What You Will Learn

Counting and Playing Swing Rhythms

In some styles of music it is common to play eighth notes in a pattern of long-short rhythms rather than playing the rhythms as notated. This is known as a swung rhythm. Swung eighth notes are found in many styles, including rock, blues, and jazz.

Some music may include eighth notes that are played normally in addition to the swung eighth notes. Eighth notes that aren't swung are often called straight eighths to distinguish them from swung eighth notes.

If swung eighth notes are indicated, all rhythmic values other than eighth notes will generally be unaffected and played normally.

Long / Short Rhythms

The pattern of long and short notes in swung eighth notes isn't clearly defined. It's often more about feel than playing an exact rhythm. However, the long/short rhythmic pattern will generally be close to one of two rhythms:

Rhythm One

The first long/short pattern is a quarter note triplet followed by an eighth note triplet:

Swung rhythms notated as triplets

Rhythm Two

The other common pattern is a dotted eighth note paired with a sixteenth note:

Swung rhythms notated as dotted eighths and sixteenths

If you think about the long/short patterns in terms of ratios, it may make more sense. Straight eighths would be 1:1. The first rhythm above would be a 2:1 ratio, while the second would be 3:1. The first number in the ratio represents the long note value and the second number indicates the short value. For example 3:1 means that the long note value is three times longer than the short value (i.e., a dotted eighth paired with a sixteenth note).

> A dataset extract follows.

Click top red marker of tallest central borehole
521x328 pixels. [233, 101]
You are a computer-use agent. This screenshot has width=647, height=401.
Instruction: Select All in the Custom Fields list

Hearing the Difference Between Straight and Swung Eighths

Below are two audio examples of the same guitar riff. The riff is a common blues boogie bass accompaniment pattern that may be played straight or swung depending on the player. Listen closely to the rhythm in both clips. Do you hear the difference between the straight and swung examples?

Description Audio
straight eighths
swung eighths

Notating Swung Eighth Notes

Swung eighths are generally notated as regular eighth notes with an indication at the beginning of a piece or section that is to be played with swung eighths:

Music notation symbol for indicating swung eighth notes

This indication can be canceled by using the following notation:

Music notation symbol canceling swung eighth notes

Some music may use textual indications instead of or in addition to the symbols above. Common examples of this include "Swing" and "Shuffle." Below is an example of a textual indication used with a symbol:

Swung eighth notes notated with a textual indication and symbol

Compound Time Signatures

Swung rhythms may occasionally be written in a compound time signature as shown below:

Swung rhythms notated using a compound time signature

Counting Swung Eighth Notes

Swung eighth notes can be counted by counting as you would for regular eighth notes, but shifting the 'and' of the beat so that the rhythm approximates the rhythms given above.